Exercise: Give the data, starting at the line that contains "The width and" and ending at the line that contains "center [153, 168].", as a numbered list with the blank lines dropped. Omit the pictures from your answer.

Source data:
▼

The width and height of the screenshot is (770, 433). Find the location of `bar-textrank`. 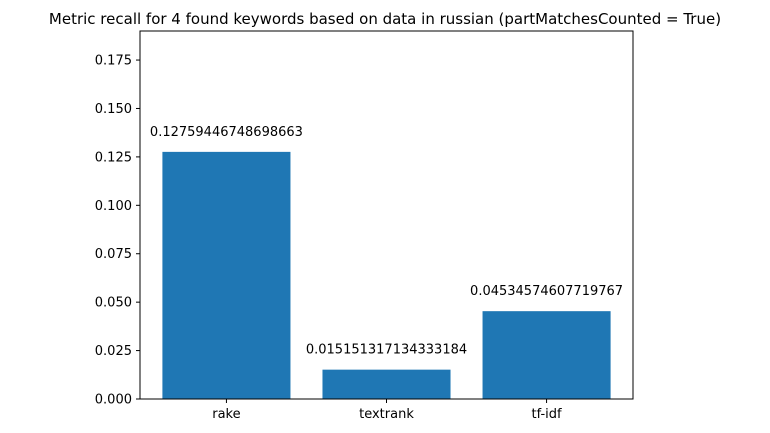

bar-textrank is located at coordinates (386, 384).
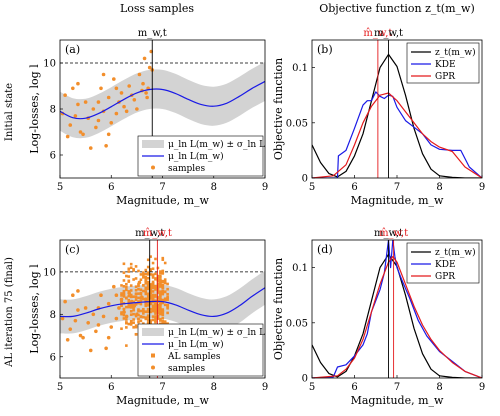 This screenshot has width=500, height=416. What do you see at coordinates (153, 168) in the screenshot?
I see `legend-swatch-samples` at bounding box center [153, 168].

▲
▼

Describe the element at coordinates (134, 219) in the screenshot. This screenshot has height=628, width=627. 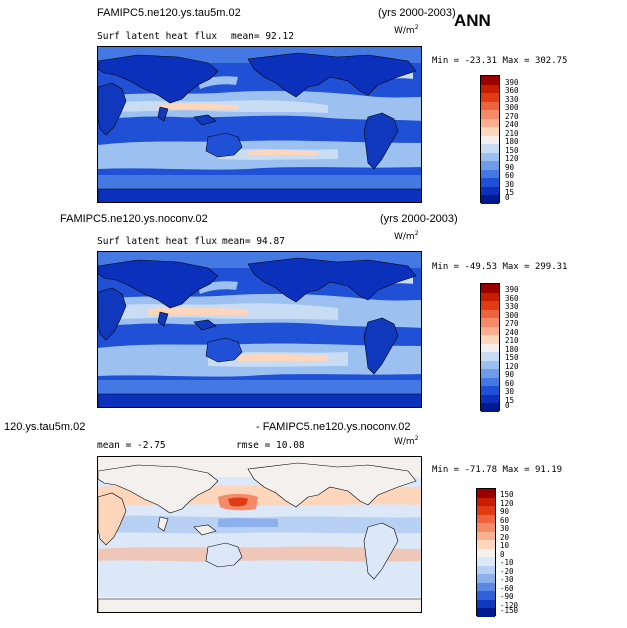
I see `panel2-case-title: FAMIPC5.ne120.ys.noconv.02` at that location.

▲

Exercise result:
1. The width and height of the screenshot is (770, 433). Find the location of `bar-textrank`. 
2. bar-textrank is located at coordinates (386, 384).
3.  This screenshot has width=500, height=416. What do you see at coordinates (153, 168) in the screenshot?
4. I see `legend-swatch-samples` at bounding box center [153, 168].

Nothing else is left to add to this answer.